3. ACCEPTANCE OF PURCHASE ORDERS.
All Purchase Orders are subject to written acceptance by BMDS, at its sole discretion, even if received elsewhere by a salesperson, selling agent or representative. No Purchase Order will be binding upon BMDS until BMDS issues its written Purchase Order Acknowledgment.
4. PURCHASE ORDER CHANGES.
Customers may not change their Purchase Order without BMDS’ written consent. Any revision in drawings, designs, specifications, shipment completion dates, or Purchase Order termination requested by Customer may result in an additional cost to Customer. Any additional cost to Customer will be at BMDS’ standard rates in effect at the time of Customer’s request. BMDS’ performance of Customer’s request shall commence only upon the issuance of a new Purchase Order or written amendment to an existing Purchase Order authorizing the applicable charge.
Customer’s oral requests for Services shall be binding on Customer and deemed by BMDS as valid Purchase Orders, governed by these terms and conditions. The customer further agrees, as a result of any request made hereunder, to pay any and all charges associated with such Service request. Customer-requested changes in the performance of Services shall be reviewed upon BMDS’ receipt of Customer’s request to determine if additional charges are applicable.
5. PURCHASE PRICE.

-------

## OBJECTIVES
a – According to the terms and conditions, what must BMDS issue before a Purchase Order becomes binding on it?
b – Proceed with the terms and conditions from their last line, writing the section that follows.
The data that comes after these terms and conditions plays no part in the work here.

## SUPPLIED INFORMATION
-------

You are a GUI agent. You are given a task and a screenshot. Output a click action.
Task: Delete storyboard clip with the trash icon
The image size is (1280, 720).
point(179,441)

-------

## EXPECTED RESPONSES
a – BMDS must issue its written Purchase Order Acknowledgment.

b –
The purchase price for Product and/or Services is based on BMDS’ published list prices in effect at the time of BMDS’ receipt of the Purchase Order unless otherwise set forth in the Purchase Order Acknowledgment, or a valid issued Price Quotation or proposal. A Price Quotation or proposal is valid for a period of thirty (30) days from date of issue unless otherwise indicated on the face thereof. Errors or omissions in price are subject to correction by BMDS.
All published list prices are subject to change by BMDS without notice. BMDS retains all rights to change Product and/or Services or may discontinue any Product and/or Services at BMDS’ sole discretion.
Customer’s payment obligations are stated on BMDS’ invoices or Price Quotation.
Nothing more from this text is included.